Читать интересную книгу Кислородный предел - Сергей Самсонов

Шрифт:

-
+

Интервал:

-
+

Закладка:

Сделать
1 ... 6 7 8 9 10 11 12 13 14 ... 87

Где остальные? Их что, Гафаров после смены запирает в стойлах?..

— Ну а чего тут удивительного? — говорит Байтукалов. — Хозяева ведь тоже не сложа ручонки нашего прихода ждут. Поди, под угрозой массовых увольнений велели рабочим ни в какие контакты с пришельцами не вступать.

— Ну, так просто уволить нельзя. Тем более акционера.

— Ага, они-то хоть об этом знают, что они акционеры?

Десяток комбинаций друг за дружкой он нащупывал, и все они с хрустальным звоном рассыпались о надолбы Туровского. Диаграмма собственников акций (а вместе с ней и целый мир) бесконечно дробилась на частности, и не мог Сухожилов найти в этом хаосе единственную точку, из которой развернется гармония, и все возможности, просветы, выходы, едва раскрывшись, схлопывались, и, как мешком, он был ушиблен, оглушен унизительной перспективой ничьей, неотразимой неизбежностью позора. Но вдруг наметилась какая-то наивная и смутная мелодия — смысл Марининых слов наконец-то, как будто сквозь вату, дошел до него, — которую он тотчас выгнал вон, как бедного родственника настоящей идеи, но мелодия вдруг самостийно разрослась в такую оглушительную достоверность победы, что весь он внутренне затрясся от накатившего торжества.

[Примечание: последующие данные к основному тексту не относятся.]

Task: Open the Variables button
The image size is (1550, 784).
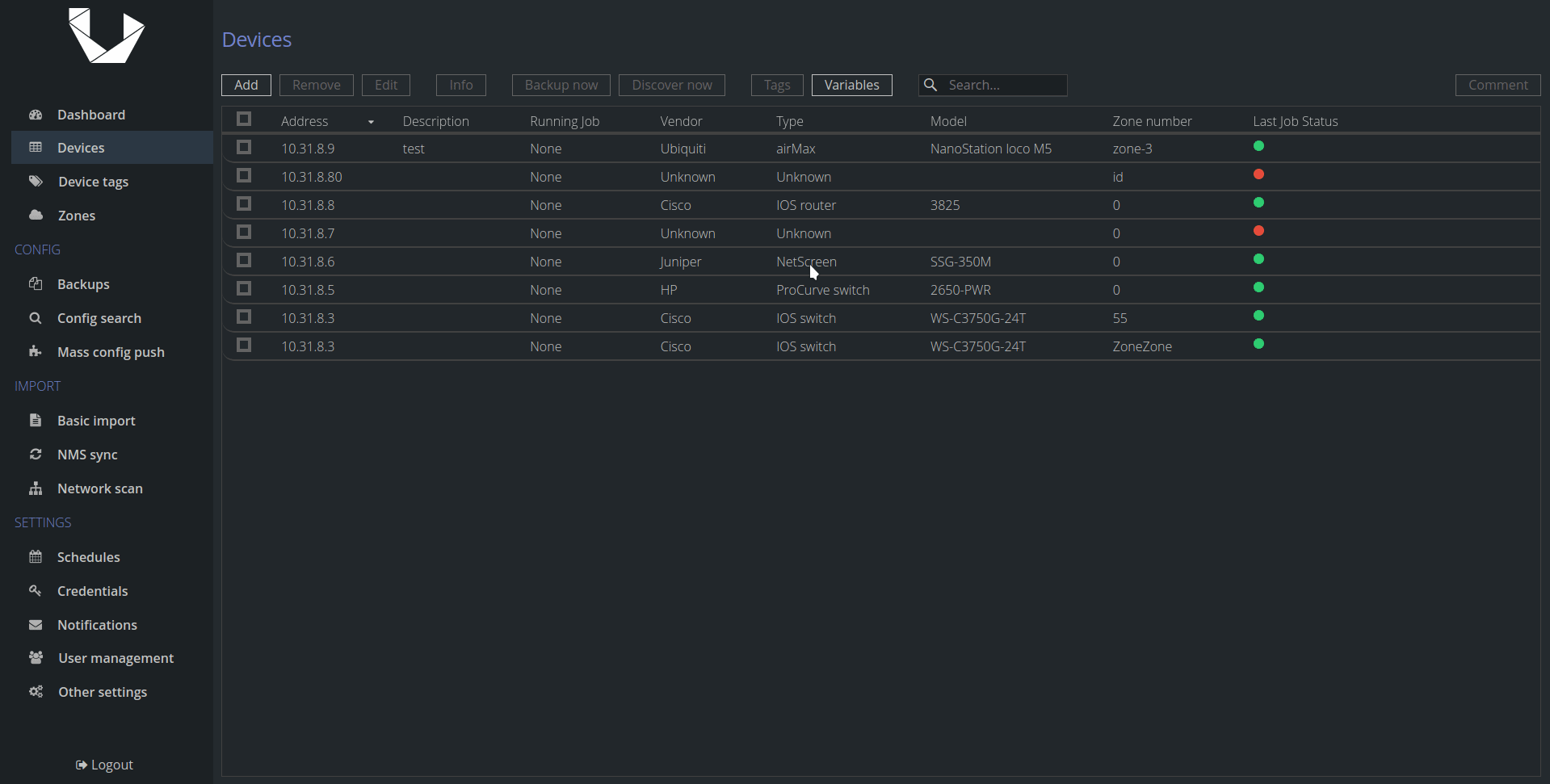Action: [852, 85]
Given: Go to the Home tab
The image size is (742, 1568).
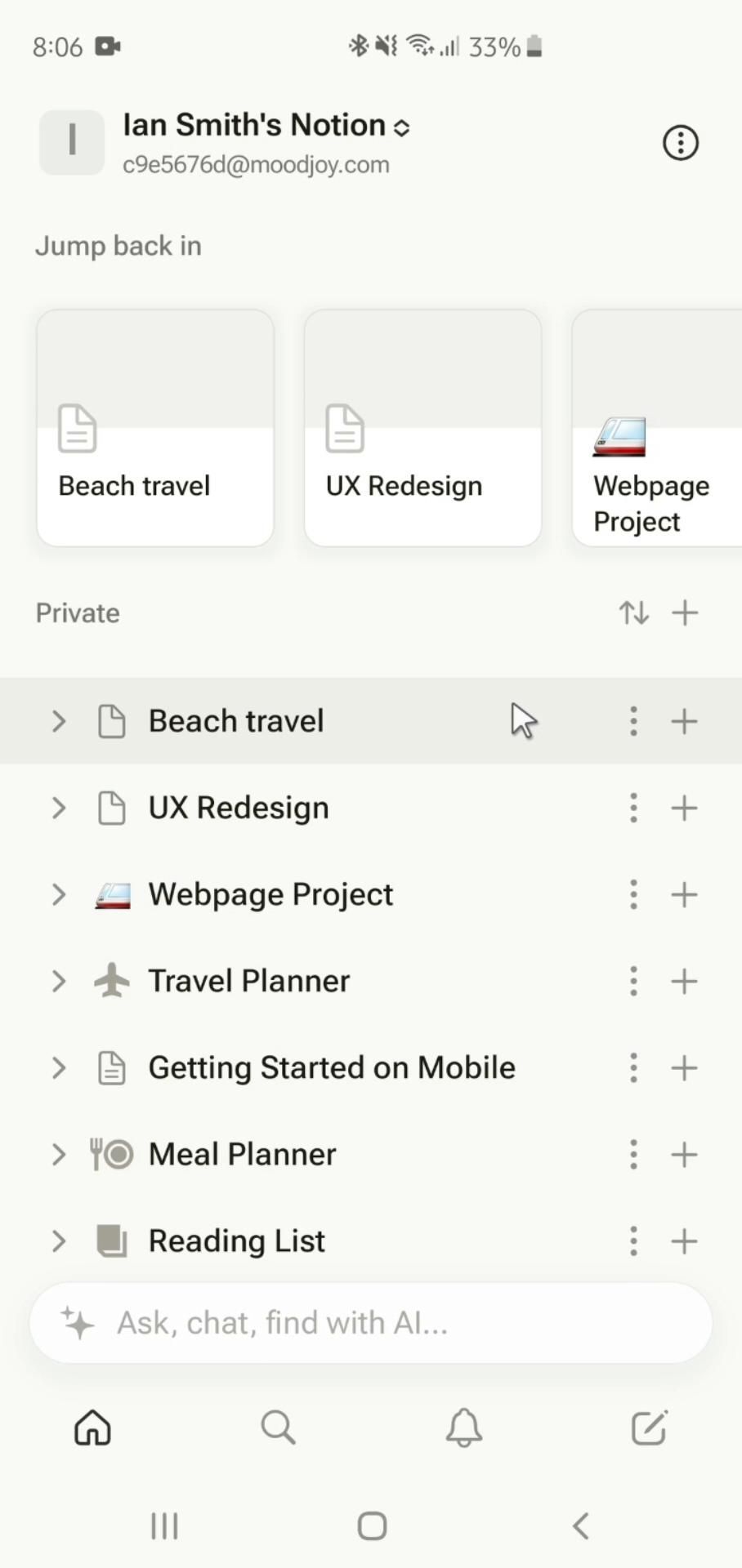Looking at the screenshot, I should click(92, 1428).
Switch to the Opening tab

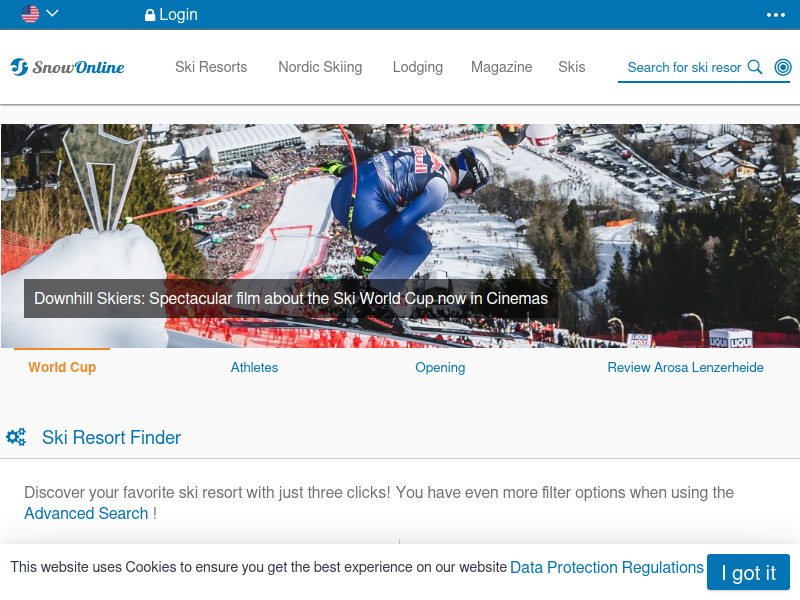pos(440,367)
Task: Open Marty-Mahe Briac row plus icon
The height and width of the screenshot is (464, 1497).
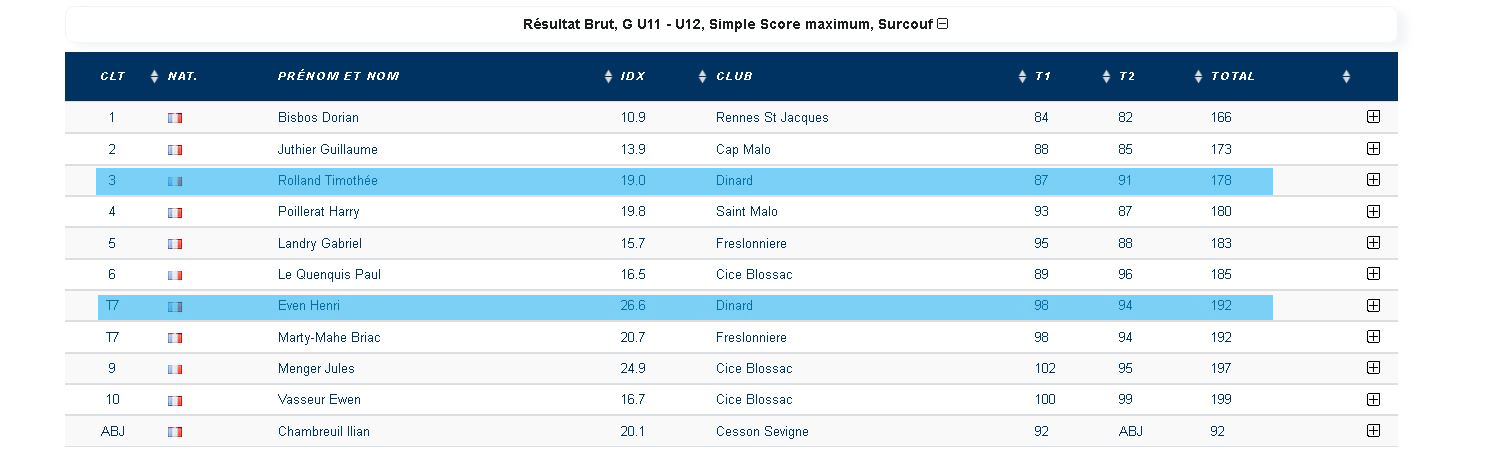Action: 1373,336
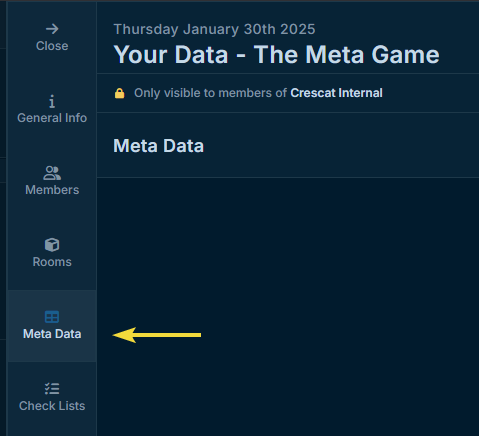The image size is (479, 436).
Task: Switch to the General Info tab label
Action: point(52,118)
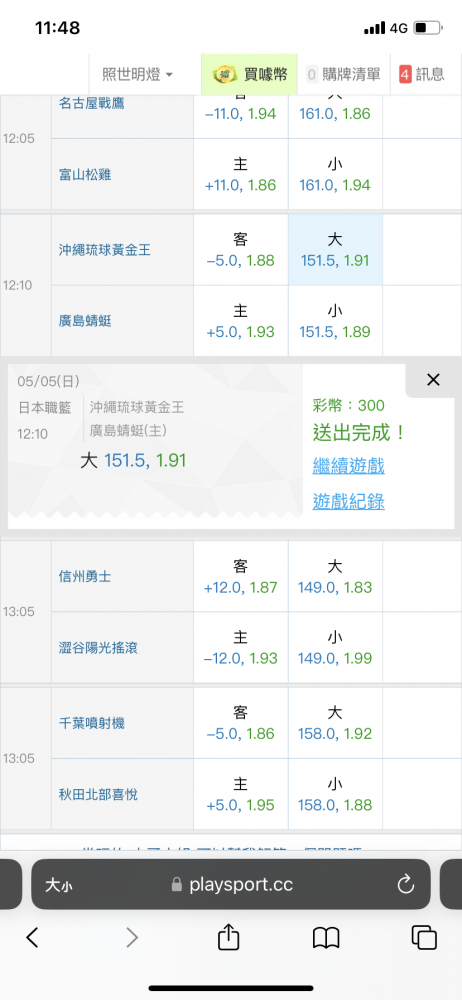Close the bet confirmation panel with X
Screen dimensions: 462x1000
pyautogui.click(x=433, y=380)

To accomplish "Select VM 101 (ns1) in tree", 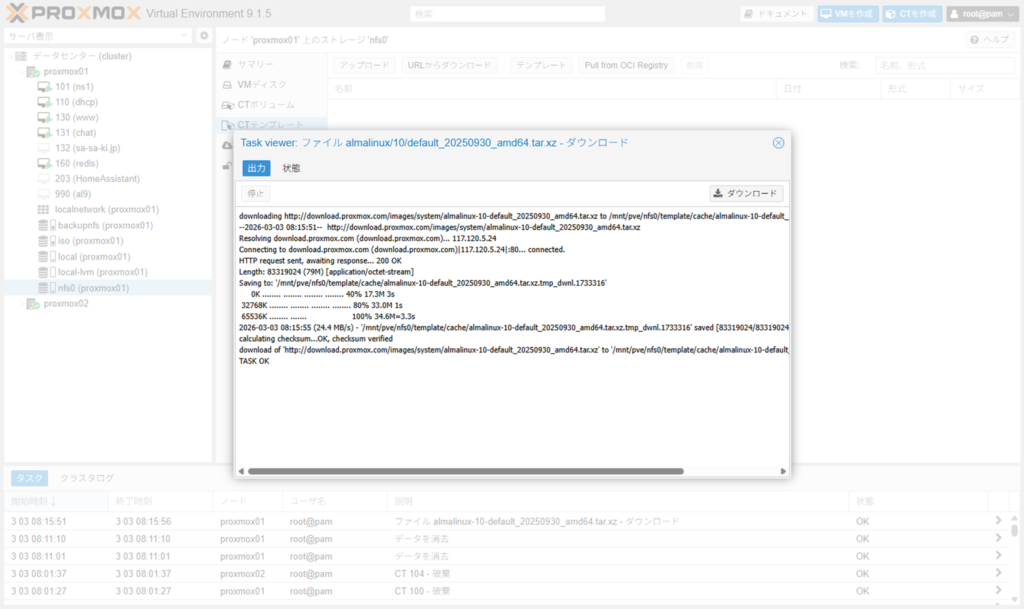I will [75, 87].
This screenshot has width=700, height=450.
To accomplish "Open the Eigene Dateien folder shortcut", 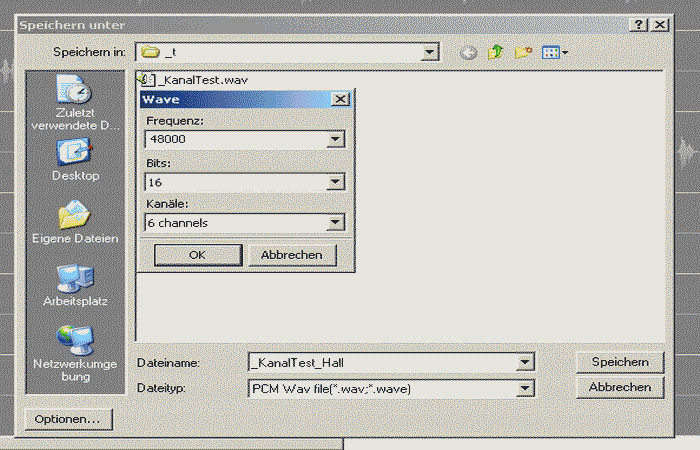I will tap(75, 223).
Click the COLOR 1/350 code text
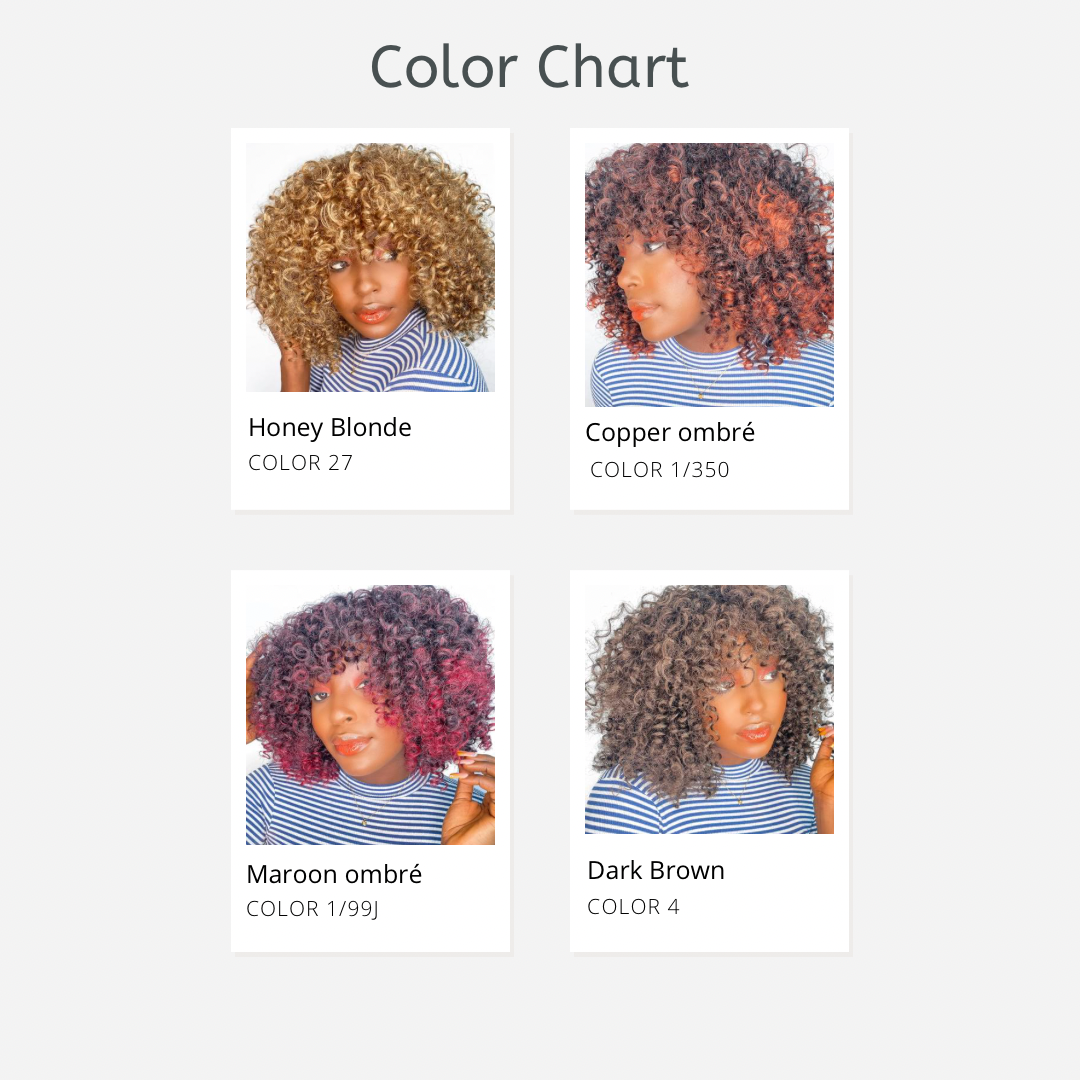 tap(660, 470)
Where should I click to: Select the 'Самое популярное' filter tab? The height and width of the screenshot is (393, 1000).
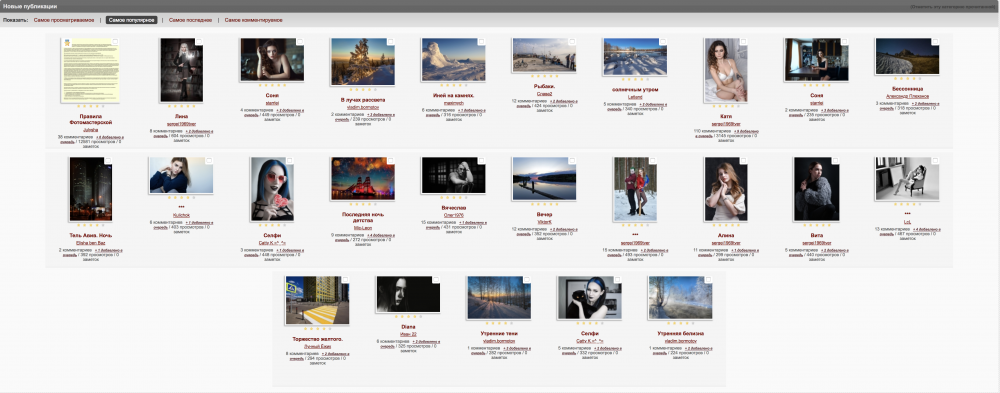tap(131, 20)
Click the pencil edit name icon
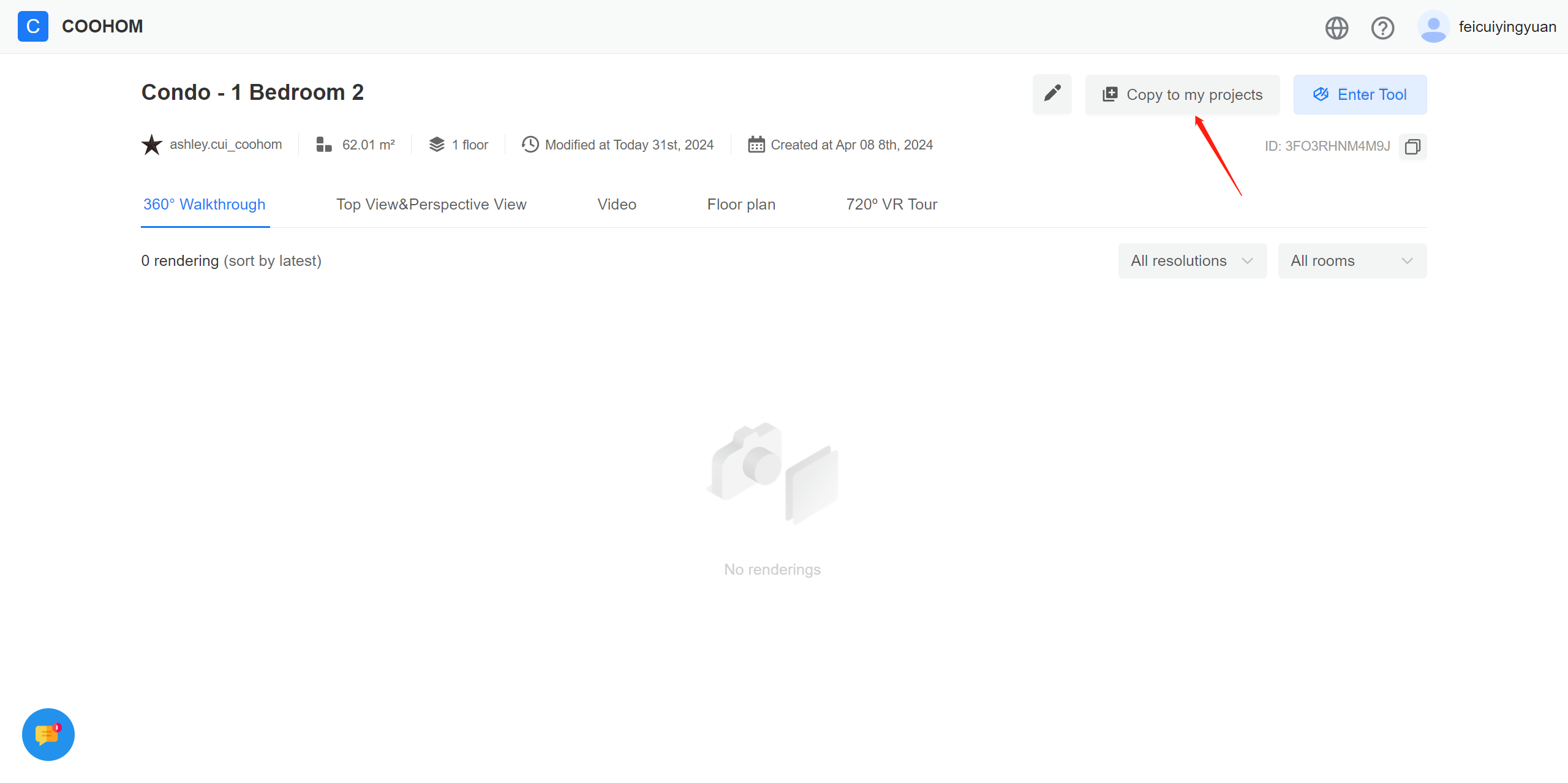This screenshot has width=1568, height=783. click(1052, 94)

— А-а-а-а-а-а! — возопил Сухожилов истовым шепотом. — Я — мудак.

— Поздравляю — сказал Разбегаев. — Какая, главное, самокритичность.

— Эх, Аким-простота! — продолжал сокрушаться Сухожилов. — Ищу рукавицы, а обе за поясом.

— Все, Кащенко! — констатировал Разбегаев. — Прибаутки в ход пошли.

— Значит, как будто вымерли все? — Сухожилов страшно вперился в застывшую Марину. — На заводе рабочих физически мало, ну-ну. А площади и обороты за последние лет пять не сократились — только выросли?

— Ну да.

— Ну а цифры по приросту и естественной убыли населения Менделеевска? Посмотри, родная, посмотри — я тебе за это ручку поцелую.

— Ну, есть… Семь тысяч умерших с две тысячи шестого.

— Понятно, — усмехнулся Байтукалов, — нефтехимия виновата. Ароматические углеводороды.

— Якут, я тебя сейчас убью. В Менделеевске полсотни тысяч населения. Семь-восемь тыщ из них — рабочие завода. Постоянно. Одно число.

— И что?

— А то — акционеры на заводе мрут. А новые рабочие, которые приходят, молодые, — они уже без акций поголовно все, не собственники. Ну а у мертвых ничего уже нельзя купить.

— Какие мертвые? О чем ты? Бредишь?

— Сорок процентов от общего числа физических держателей — это мертвые души. И это триста тысяч акций минимум!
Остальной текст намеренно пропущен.